Fixed Rate Mortgages

This is the most common type of mortgage program. Your monthly payments for interest and principal never change. Property taxes and homeowners insurance may increase, but your basic monthly payments will be stable.

Fixed rate mortgages are available for 30 years, 20 years, 15 years and even 10 years.

Fixed rate fully amortizing loans have two distinct features. First, the interest rate remains fixed for the life of the loan. Secondly, the payments remain level for the life of the loan and are structured to repay the loan at the end of the loan term. The most common fixed rate loans are 15 year and 30-year mortgages.

During the early amortization period, a large percentage of the monthly payment is used for paying the interest. As the loan is paid down, more of the monthly payment is applied to principal.

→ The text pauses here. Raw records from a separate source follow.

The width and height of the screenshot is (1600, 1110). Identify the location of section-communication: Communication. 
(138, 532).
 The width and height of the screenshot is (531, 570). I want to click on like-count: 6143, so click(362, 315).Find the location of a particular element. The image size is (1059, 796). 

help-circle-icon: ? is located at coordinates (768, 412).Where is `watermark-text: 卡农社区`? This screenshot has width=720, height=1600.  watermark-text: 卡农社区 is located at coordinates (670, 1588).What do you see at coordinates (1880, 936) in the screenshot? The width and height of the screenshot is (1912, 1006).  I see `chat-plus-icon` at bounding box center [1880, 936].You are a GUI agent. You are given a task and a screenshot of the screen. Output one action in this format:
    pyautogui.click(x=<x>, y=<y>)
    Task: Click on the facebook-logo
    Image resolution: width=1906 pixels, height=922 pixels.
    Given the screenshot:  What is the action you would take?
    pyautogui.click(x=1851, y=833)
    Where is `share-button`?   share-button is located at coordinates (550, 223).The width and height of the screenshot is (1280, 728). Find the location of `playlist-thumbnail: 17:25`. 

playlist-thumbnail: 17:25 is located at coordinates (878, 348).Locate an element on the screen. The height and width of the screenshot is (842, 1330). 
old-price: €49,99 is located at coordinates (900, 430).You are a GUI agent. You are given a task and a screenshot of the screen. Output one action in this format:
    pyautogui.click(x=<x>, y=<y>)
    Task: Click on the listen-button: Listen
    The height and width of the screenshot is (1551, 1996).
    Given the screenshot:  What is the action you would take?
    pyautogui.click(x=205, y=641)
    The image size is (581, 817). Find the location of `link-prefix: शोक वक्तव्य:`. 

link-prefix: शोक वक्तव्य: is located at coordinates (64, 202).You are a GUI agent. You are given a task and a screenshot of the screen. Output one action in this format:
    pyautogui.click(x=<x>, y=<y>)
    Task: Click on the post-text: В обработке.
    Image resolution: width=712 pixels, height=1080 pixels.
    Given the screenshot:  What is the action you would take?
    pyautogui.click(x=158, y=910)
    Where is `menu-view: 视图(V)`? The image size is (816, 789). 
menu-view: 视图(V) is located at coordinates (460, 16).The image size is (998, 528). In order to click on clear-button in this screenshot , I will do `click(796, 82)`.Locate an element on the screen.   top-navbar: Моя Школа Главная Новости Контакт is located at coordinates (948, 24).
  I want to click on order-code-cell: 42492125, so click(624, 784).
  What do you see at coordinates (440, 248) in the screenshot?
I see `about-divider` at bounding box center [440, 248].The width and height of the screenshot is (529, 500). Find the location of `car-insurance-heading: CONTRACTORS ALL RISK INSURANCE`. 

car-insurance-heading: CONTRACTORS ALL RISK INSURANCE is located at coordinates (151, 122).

Adjustable Rate Mortgages (ARMs)

ARMs allow you to borrow more, and may be right for you.

These loans usually begin with an interest rate that is 2-3 percent below a comparable fixed rate mortgage, and could allow you to buy a more expensive home.

However, the interest rate changes at specified intervals (for example, every year) depending on changing market conditions. If interest rates go up, your monthly mortgage payment will go up, too. However, if rates go down, your mortgage payment will drop also.

There are also mortgages that combine aspects of fixed and adjustable rate mortgages - starting at a low fixed rate for seven to ten years, for example, and then adjusting to market conditions. Ask your mortgage professional about these and other special kinds of mortgages that fit your specific financial situation.

Standard ARMS and the Differences

A few options are available to fit your individual needs and your risk tolerance with the various market instruments.

ARMs with different indexes are available for both purchases and refinances. Choosing an ARM with an index that reacts quickly lets you take full advantage of falling interest rates. An index that lags behind the market lets you take advantage of lower rates after market rates have started to adjust upward.

The interest rate and monthly payment can change based on adjustments to the index rate.